(Interface element records)

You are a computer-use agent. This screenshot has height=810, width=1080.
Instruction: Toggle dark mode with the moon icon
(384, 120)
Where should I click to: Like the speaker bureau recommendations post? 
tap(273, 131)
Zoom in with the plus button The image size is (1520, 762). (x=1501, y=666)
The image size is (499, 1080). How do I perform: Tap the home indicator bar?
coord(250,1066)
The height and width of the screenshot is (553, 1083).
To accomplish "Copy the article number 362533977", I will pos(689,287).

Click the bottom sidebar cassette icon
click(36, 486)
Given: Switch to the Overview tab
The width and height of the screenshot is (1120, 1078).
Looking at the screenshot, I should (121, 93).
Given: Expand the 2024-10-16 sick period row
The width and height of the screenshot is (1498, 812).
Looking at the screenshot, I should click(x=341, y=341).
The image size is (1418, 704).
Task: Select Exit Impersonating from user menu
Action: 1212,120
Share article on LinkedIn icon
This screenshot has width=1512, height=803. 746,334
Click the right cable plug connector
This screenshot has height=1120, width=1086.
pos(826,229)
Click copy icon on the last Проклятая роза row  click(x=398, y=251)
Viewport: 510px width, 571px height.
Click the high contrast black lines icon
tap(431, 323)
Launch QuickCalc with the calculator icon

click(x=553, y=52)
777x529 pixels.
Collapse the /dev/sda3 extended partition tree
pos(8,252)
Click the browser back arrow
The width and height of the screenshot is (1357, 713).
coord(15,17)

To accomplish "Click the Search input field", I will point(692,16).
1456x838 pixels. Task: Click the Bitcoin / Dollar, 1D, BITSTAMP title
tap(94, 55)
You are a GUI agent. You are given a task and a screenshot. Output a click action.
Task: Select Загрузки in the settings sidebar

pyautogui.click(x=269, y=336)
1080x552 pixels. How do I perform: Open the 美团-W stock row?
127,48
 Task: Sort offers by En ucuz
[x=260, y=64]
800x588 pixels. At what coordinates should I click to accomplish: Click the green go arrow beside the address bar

THE REQUEST
Rewrite the whole listing above, swapping every "icon" for "symbol" and leaving all other text as it is.

OUTPUT
You are a computer-use agent. This screenshot has height=810, width=1080.
Instruction: Toggle dark mode with the moon symbol
(384, 120)
Where should I click to: Like the speaker bureau recommendations post? 
tap(273, 131)
Zoom in with the plus button The image size is (1520, 762). (x=1501, y=666)
The image size is (499, 1080). How do I perform: Tap the home indicator bar?
coord(250,1066)
The height and width of the screenshot is (553, 1083).
To accomplish "Copy the article number 362533977", I will pos(689,287).

Click the bottom sidebar cassette symbol
click(36, 486)
Given: Switch to the Overview tab
The width and height of the screenshot is (1120, 1078).
Looking at the screenshot, I should (121, 93).
Given: Expand the 2024-10-16 sick period row
The width and height of the screenshot is (1498, 812).
Looking at the screenshot, I should click(x=341, y=341).
The image size is (1418, 704).
Task: Select Exit Impersonating from user menu
Action: 1212,120
Share article on LinkedIn symbol
This screenshot has width=1512, height=803. 746,334
Click the right cable plug connector
This screenshot has height=1120, width=1086.
pos(826,229)
Click copy symbol on the last Проклятая роза row  click(x=398, y=251)
Viewport: 510px width, 571px height.
Click the high contrast black lines symbol
tap(431, 323)
Launch QuickCalc with the calculator symbol

click(x=553, y=52)
777x529 pixels.
Collapse the /dev/sda3 extended partition tree
pos(8,252)
Click the browser back arrow
The width and height of the screenshot is (1357, 713).
coord(15,17)

To accomplish "Click the Search input field", I will point(692,16).
1456x838 pixels. Task: Click the Bitcoin / Dollar, 1D, BITSTAMP title
tap(94, 55)
You are a GUI agent. You are given a task and a screenshot. Output a click action.
Task: Select Загрузки in the settings sidebar

pyautogui.click(x=269, y=336)
1080x552 pixels. How do I perform: Open the 美团-W stock row?
127,48
 Task: Sort offers by En ucuz
[x=260, y=64]
800x588 pixels. At what coordinates should I click to accomplish: Click the green go arrow beside the address bar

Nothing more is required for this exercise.